Sabahın ilk ışıkları köyü aydınlatırken, Owain üzerini giyinmişti. Roney başında dikeliyordu.

-Gitmeliyiz Owain. Halkın seni bekliyor. Onları selamlamalısın, ve bir an evvel yola çıkmalıyız.

-Beni Zola’ya kadar sen mi götüreceksin Roney?

-Herhangi bir sürüye ait bir Beta oraya giremez Owain, orası tarafsız bölgedir. Ancak ulaklar, tormenler ve sizin gibi alfa olacak kurtlar girebilir. Size Woondruff ormanlarının çıkışına kadar eşlik edeceğim.

Roney, babasının sağ kolu gibiydi. Owain çok severdi onu. Babası uzun seyahatlere çıktığında, konseylere katıldığında Roney hep onunla kalırdı. Amcası Benjamin’den bile yakındı Owain’e.

Owain hazırdı. Deri çuvala her şeyini koymuştu. Matarasını boynuna asmış, babasının beşinci ad gününde verdiği armağanı bileğine dolamıştı. Roney, çuvalı sırtlandı. Owain’den önce çıktı çadırdan.

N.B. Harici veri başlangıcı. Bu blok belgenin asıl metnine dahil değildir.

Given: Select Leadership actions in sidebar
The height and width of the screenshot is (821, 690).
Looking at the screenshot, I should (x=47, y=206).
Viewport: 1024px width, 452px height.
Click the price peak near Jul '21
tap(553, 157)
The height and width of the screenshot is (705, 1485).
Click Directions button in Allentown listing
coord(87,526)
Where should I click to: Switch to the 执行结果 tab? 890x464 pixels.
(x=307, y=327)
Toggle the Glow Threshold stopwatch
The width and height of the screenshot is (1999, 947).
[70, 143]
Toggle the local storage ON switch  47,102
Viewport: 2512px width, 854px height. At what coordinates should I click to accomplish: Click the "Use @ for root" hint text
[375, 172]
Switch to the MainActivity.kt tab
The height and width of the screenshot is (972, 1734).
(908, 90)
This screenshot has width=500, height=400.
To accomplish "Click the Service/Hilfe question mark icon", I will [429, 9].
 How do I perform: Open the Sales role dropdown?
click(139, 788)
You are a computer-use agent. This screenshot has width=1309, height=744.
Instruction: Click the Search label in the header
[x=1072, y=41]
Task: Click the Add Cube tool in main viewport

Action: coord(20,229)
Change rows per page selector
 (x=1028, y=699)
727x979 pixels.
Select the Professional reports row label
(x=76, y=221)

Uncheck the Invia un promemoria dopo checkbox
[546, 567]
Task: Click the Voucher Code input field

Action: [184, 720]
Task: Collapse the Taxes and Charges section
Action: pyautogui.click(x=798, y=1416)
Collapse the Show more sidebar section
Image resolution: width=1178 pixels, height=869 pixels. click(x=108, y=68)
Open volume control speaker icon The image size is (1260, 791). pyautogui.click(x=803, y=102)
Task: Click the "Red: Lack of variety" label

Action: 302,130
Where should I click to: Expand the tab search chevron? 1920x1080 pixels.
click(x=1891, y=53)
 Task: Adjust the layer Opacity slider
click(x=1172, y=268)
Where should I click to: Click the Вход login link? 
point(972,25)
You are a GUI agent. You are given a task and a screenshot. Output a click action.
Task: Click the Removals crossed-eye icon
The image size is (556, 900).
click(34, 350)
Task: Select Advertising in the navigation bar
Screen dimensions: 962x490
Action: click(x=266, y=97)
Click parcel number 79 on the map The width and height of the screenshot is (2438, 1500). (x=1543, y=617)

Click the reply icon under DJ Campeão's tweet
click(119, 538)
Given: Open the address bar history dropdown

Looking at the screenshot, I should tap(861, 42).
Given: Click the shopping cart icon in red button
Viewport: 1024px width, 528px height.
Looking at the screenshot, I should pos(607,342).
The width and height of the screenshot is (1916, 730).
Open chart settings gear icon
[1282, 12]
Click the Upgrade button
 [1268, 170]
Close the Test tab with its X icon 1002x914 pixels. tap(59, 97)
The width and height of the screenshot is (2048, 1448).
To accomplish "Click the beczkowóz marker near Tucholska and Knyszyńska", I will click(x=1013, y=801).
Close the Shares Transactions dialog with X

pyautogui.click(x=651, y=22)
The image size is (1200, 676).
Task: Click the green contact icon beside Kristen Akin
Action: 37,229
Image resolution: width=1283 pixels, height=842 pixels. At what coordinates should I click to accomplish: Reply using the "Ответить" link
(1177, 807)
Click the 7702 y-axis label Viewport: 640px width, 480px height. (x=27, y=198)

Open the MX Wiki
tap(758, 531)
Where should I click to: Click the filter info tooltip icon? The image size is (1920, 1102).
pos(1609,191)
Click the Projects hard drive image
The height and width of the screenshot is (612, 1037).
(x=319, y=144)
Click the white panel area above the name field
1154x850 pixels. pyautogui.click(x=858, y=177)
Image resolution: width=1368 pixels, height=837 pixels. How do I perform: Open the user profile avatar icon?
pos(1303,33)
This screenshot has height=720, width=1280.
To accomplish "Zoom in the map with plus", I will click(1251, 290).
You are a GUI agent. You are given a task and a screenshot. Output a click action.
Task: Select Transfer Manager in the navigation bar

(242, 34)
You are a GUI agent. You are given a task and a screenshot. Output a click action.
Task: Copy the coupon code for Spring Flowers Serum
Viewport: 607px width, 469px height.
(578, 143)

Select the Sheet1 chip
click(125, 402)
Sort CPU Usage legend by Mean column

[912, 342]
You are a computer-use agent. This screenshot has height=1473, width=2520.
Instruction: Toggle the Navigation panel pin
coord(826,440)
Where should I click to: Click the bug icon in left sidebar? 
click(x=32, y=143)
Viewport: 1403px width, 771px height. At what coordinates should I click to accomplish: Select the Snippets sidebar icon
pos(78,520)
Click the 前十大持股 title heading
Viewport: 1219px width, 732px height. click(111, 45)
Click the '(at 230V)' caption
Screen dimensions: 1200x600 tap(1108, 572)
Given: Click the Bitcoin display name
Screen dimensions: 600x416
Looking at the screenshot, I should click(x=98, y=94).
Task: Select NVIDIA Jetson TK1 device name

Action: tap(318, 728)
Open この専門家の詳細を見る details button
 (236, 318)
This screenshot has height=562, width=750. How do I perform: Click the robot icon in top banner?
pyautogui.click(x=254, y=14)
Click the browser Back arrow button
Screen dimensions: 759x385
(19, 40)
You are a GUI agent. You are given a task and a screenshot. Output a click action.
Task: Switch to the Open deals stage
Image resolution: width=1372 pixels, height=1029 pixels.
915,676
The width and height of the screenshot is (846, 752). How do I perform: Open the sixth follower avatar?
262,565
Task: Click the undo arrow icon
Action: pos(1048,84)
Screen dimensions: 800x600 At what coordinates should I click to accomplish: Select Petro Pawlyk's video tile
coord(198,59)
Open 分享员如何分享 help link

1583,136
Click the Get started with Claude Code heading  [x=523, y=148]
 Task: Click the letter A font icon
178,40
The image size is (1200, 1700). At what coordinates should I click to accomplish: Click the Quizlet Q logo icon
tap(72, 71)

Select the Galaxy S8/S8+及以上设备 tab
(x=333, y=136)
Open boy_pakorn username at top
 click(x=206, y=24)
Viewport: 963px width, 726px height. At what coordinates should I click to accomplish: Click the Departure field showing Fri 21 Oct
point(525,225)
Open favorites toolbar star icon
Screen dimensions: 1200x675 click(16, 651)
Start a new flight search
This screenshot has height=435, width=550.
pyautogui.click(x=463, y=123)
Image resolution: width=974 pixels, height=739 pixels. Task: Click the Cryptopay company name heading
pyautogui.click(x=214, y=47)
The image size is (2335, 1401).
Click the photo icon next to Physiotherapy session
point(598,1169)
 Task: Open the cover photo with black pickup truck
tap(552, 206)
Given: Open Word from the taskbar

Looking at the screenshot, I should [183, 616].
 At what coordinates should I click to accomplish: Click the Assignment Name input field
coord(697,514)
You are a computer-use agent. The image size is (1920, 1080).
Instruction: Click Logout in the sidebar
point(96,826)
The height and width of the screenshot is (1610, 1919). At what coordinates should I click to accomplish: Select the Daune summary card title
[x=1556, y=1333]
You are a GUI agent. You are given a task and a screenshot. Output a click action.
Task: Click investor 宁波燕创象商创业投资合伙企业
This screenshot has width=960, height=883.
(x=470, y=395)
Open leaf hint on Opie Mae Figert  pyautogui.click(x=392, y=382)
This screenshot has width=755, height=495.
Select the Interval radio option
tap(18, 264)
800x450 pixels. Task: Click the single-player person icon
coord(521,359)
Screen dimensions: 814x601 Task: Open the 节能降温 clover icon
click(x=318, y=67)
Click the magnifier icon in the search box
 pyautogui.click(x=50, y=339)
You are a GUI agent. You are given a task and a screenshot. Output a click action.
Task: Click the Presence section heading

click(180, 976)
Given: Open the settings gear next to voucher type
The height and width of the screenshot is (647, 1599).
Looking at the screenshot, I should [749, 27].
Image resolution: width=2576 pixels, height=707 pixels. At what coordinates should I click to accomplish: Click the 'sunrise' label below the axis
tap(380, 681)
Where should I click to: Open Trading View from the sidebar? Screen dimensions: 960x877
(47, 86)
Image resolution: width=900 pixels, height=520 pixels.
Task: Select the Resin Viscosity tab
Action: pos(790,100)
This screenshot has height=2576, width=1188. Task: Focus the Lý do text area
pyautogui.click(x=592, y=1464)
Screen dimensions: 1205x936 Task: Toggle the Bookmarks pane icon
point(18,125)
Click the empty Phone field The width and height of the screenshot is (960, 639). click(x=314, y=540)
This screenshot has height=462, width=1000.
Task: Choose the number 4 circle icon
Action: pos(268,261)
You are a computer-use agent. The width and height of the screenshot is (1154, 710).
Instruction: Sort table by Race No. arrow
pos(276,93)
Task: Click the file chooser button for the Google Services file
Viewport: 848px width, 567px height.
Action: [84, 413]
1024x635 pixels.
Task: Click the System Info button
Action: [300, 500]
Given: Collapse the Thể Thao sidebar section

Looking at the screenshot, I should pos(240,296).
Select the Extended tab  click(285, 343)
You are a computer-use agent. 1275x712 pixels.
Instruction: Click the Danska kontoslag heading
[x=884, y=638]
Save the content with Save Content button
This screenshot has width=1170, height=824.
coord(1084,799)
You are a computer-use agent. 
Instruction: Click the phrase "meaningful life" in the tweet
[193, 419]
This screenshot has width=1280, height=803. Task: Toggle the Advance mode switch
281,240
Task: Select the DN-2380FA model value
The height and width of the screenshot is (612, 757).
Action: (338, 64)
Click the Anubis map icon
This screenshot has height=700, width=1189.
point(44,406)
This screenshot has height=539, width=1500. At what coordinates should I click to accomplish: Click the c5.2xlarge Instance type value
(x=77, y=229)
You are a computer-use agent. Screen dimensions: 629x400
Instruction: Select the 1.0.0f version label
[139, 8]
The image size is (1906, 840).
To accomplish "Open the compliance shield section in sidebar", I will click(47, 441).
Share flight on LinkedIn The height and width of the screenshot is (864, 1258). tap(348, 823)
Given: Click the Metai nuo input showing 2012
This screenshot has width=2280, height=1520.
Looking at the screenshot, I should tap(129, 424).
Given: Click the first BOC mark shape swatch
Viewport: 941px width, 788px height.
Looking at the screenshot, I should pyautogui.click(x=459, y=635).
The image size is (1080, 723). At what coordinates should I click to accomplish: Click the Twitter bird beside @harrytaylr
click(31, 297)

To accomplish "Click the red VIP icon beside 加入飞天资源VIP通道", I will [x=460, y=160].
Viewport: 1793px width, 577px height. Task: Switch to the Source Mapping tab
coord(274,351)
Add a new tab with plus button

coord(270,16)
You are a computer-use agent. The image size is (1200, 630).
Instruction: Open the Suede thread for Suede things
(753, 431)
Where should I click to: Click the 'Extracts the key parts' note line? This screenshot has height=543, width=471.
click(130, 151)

Owain nefesini tuttu. Dışarı çıktığında herkes onun konuşmasını bekliyordu. Roney kütüğü Owain’in önüne çekti. Bir adımda zıpladı üstüne Owain. Defalarca izlemişti babasını bu kütüğe çıkıp sürüye hitap ederken. Sesi titrememeliydi. Derin bir nefes aldı, soğuk soğuk terleyen ellerini serbest bıraktı.

-Ben Kraliçe Carina ve Alfa Robb un tek oğlu Owain Woondruff, sizin gelecek Kızıl Alfanız, birleştiriciniz ve umudunuz. Bugün Zola’ya doğru yola çıkıyorum. Ben dönene dek Woondruff toprakları size emanet. Hepinizi onurla selamlıyorum.

Tüm sürü aynı anda gürledi:

-Tanrılar! Kızıl Alfa Owain’i korusun.

Cümlelerini bitirir bitirmez Char’ı görmüştü Owain. Çok ağlamış olmalıydı. Gözlerinde kocaman bir öfke vardı. Ablasını üzmeyi hiç istemezdi, ama bu onun için biçilmiş kaderdi o seçmemişti ki. Char ormana doğru koşarken, kütükten inen Owain ablasının peşinden koşmak istedi. Robb tek koluyla durdurdu onu.

-Sırası değil Owain. Onunla ben konuşurum. Roney’le gitmen gerek.

-Emredersiniz.

-Alfan olarak değil, baban olarak konuştum Owain. Ablan için endişelenmemeli ve Zola’ya odaklanmalısın. Beni anladın mı?

-Peki baba. O iyi olacak mı?

-Elbette oğlum.

Owain yanı başındaki Roney’e döndü.

-Gidebiliriz.

Onlar ilerlerken, önce anne ve babasına sonra da tüm sürüye baktı Owain. Onları özleyecekti.